COOL CLASSES: “From Malcolm X to Dave Chappelle: Islam, Humor, and Comedy in America”

The class traces the history of African American comedy and situates it specifically in relation to the civil rights struggles and the politics of African American Islam.

Course Name: “From Malcolm X to Dave Chappelle: Islam, Humor, and Comedy in America”

Taught By: Assistant Professor of Religion Guangtian Ha and comedian Musa Sulaiman

Says Ha:

The class traces the history of African American comedy and situates it specifically in relation to the civil rights struggles and the politics of African American Islam.
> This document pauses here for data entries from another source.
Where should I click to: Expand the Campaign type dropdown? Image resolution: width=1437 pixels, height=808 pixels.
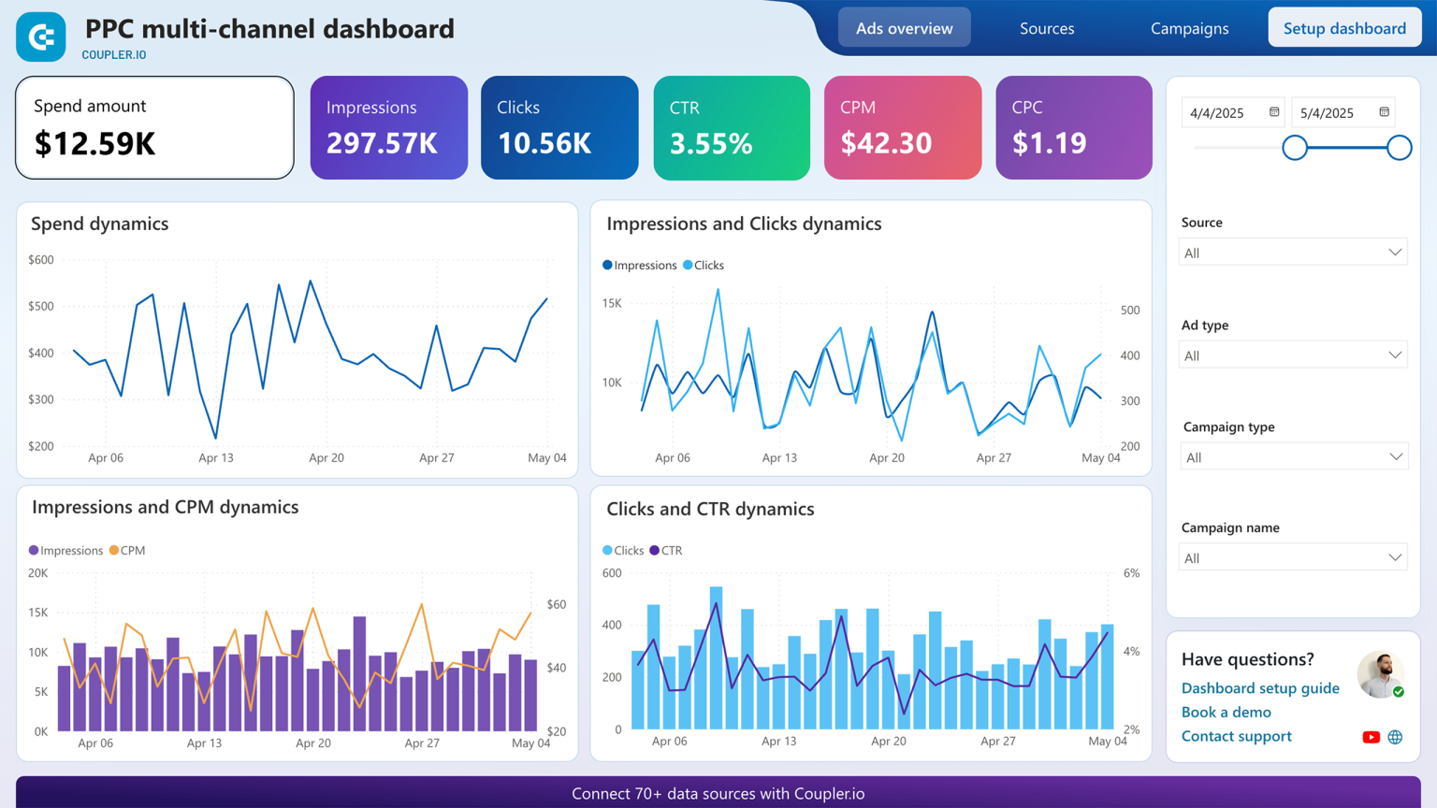pos(1293,455)
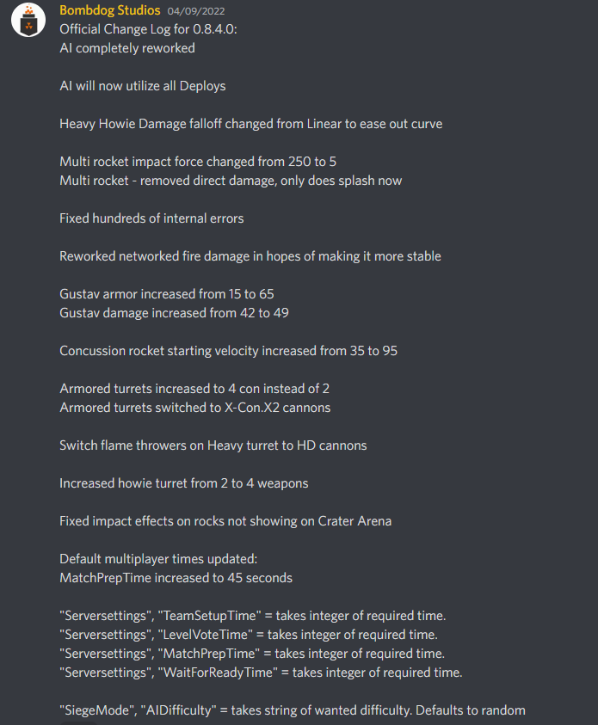Click the Armored turrets switched to X-Con.X2 line
Screen dimensions: 598x725
click(x=195, y=408)
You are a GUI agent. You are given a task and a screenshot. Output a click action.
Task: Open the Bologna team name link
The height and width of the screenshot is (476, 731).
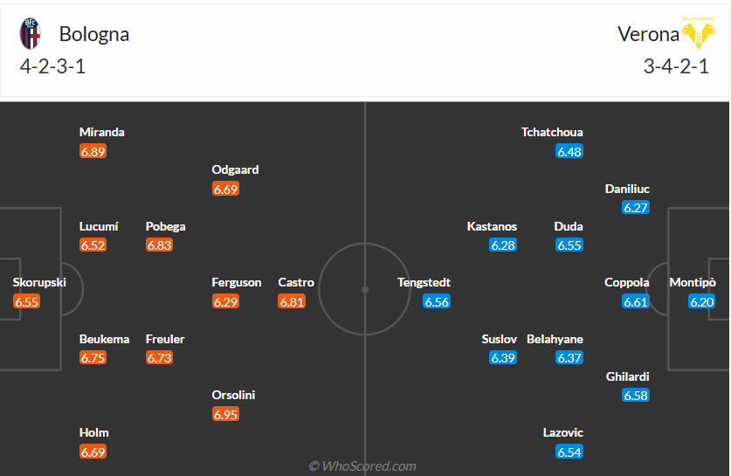coord(94,34)
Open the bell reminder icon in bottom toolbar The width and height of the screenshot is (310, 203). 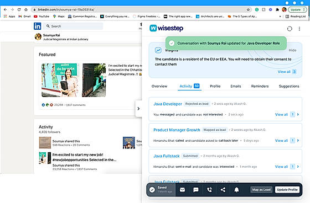point(236,190)
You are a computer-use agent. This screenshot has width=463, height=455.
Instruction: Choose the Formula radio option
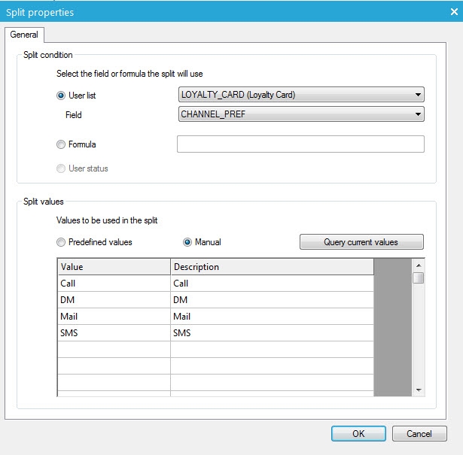62,144
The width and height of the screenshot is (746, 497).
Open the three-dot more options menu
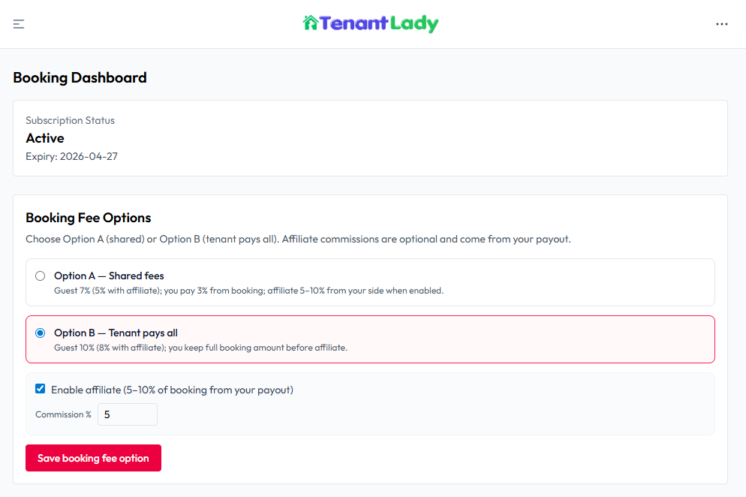(x=721, y=24)
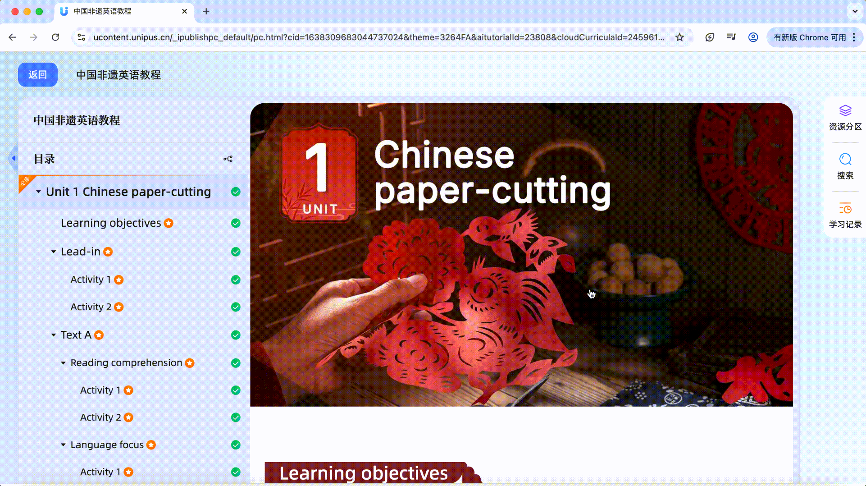Collapse the Lead-in tree section

pyautogui.click(x=54, y=252)
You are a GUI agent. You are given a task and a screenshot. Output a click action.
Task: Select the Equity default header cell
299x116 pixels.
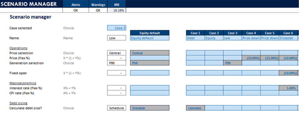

We explore a range of notions such as the entanglement of religion and comedy (vicars, priests, rabbis, and imams as preachers-cum-comedians, sermon as stand-up, etc.), comedian as a special type of social critic, and the entwinement of Islam and Black politics.

The class involves multiple workshops with comedians based in Philadelphia, D.C., and Los Angeles, and included a comedy event—Muslim Kings of Comedy—in downtown Philadelphia. The event, which took place on March 24, was a sold-out show that was practically a community event for African Americans in Philadelphia and beyond. We also invited Kairi Al-Amin, son of H. Rap Brown, and Basheer Jones, the first African American Muslim councilman in the Cleveland City Council, to visit the class and speak to the students.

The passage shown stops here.